Created 05-24-2016 08:11 PM
The best way to find the nodemanager heap size and other memory settings is to calculate it specifically for your cluster size and hardware spec.
Here is the utility that you can use
see this link
Created 05-24-2016 08:18 PM
@Geoffrey Shelton Okot I am specifically looking for heap size for YARN Resource Manager Daemon and Node Manager daemon and not for containers memory allocation sizing.
Created 05-24-2016 08:44 PM
I don't know if we have any calculation to find out the exact heapsize for NM but typically NM doesn't require huge memory, I have seen customers using b/w 2-4GB heapsize is more than sufficient for node having 256g+ physical memory.
What was the heapsize when you saw "GC Overhead limit exceeded" and how many jobs were running to get recovered?
Created 05-24-2016 08:51 PM
heapsize was 1GB. Looks like that is the default. Is there a class to read "yarn-nm-recovery" file to check on how many jobs were running to get recovered ?

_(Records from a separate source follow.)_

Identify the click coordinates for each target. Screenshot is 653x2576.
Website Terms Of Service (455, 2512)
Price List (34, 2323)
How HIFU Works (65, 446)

Created 05-24-2016 09:32 PM
NM manager stores apps/containers info inside /var/log/hadoop-yarn/nodemanager/recovery-state/yarn-nm-state for recovery but I'm not aware of any tool which can read these files. Either you can parse RM and NM logs to find the rough idea of containers count. Also I would recommend you to increase the NM heapsize from 1G to 3G and restart the NM service.